The reality is that there will be times that states use force out of a sense of moral imperative and long-term strategic importance, and not out of a specific self-defense rationale. International law – and we international lawyers – can try to stand in the way, at times constraining morally imperative action, at times getting bulldozed; or we can look the other way and be sidelined, perhaps even tell policymakers and our clients to move forward without us. Or, we can engage and work with them to help craft the most sound, narrow, acceptable grounds possible, together with our allies. This view is not an acceptance that international law does not matter. It is an acceptance that international law – like so much public law – operates in a dynamic space that is inevitably interwoven with the reality of how states act and the widespread acceptance of its legitimacy.

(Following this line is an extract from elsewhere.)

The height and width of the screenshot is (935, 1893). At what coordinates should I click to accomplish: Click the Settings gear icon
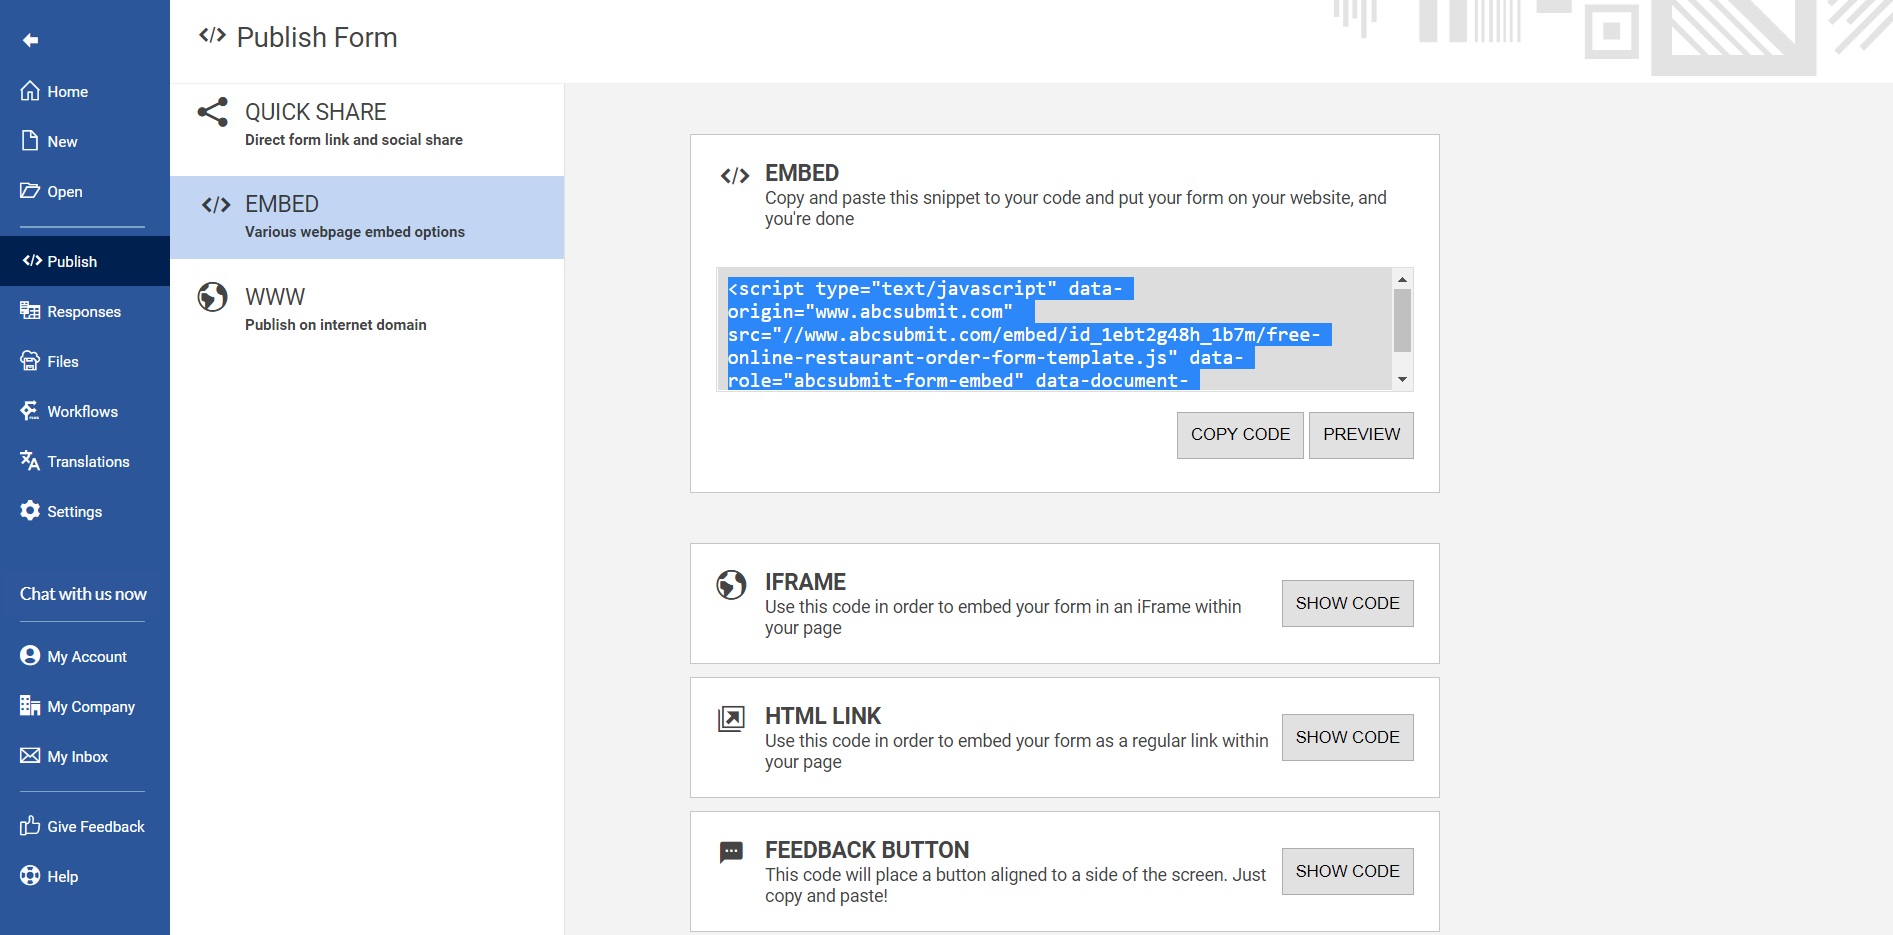(30, 511)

It bears recognizing that states are having their own conversations while we international lawyers debate the legality of humanitarian intervention. Many, if not most, international lawyers take the view that non-UN-sanctioned force in this context would be unlawful. Among states, by contrast, there has been widespread support for military action in response to humanitarian crises. Nevertheless, few have put forward an actual legal justification, with the significant exception of the UK in 2013. The only way to ensure international law’s continued relevance is for it to keep up.

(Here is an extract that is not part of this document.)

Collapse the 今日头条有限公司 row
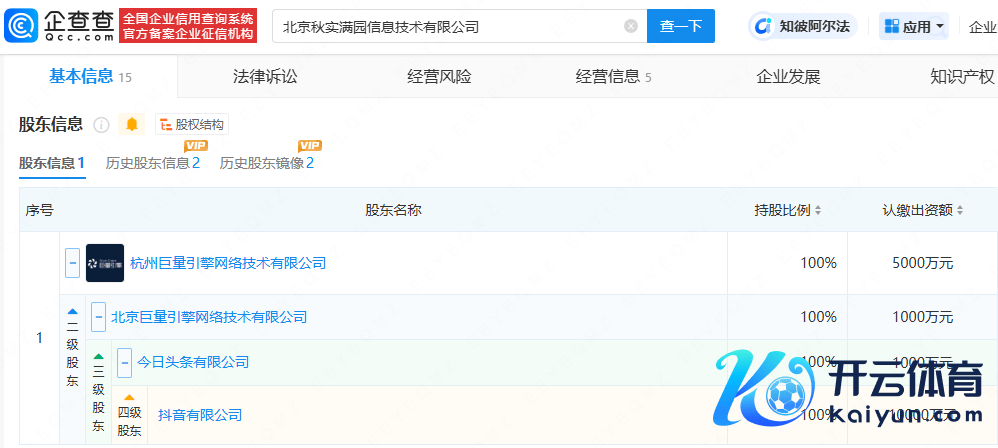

None of this answers the “what now” question for the U.S. in Syria. The (i) broader legal justification for humanitarian intervention should not be confused with whether any particular policy action is (ii) wise or (iii) well implemented. Those are three critical and complex inquiries. (And of course, even explicitly authorized UN-sanctioned efforts can go awry.) Most of us contemplating the legality of intervention are lawyers. Policy is not our core competence, though our instincts and policy preferences necessarily inflect our legal analyses. I do not know the answer on Syria. I am not sure that anyone does, though it is worth recognizing the many officials and policymakers from across the spectrum of politics and places in government – career diplomats, military officials, former Secretaries of State – as well as among our allies, who have advocated taking stronger action against Assad.
Now, I must address the very large elephant in the room. I do not think anyone with national security or foreign policy experience genuinely thinks President Donald Trump is the right person to navigate these complexities. But this is not the first time the legality of humanitarian intervention is on the table, and it will not be the last time. And with respect to Syria alone, the fact that international law may have played a role in taking intervention off the table during the Obama presidency (and there are subtle indications that it did) should weigh heavily on us now. Or perhaps the role of international law in those deliberations was negligible, and for the future of international law, at least, that should be no less a concern.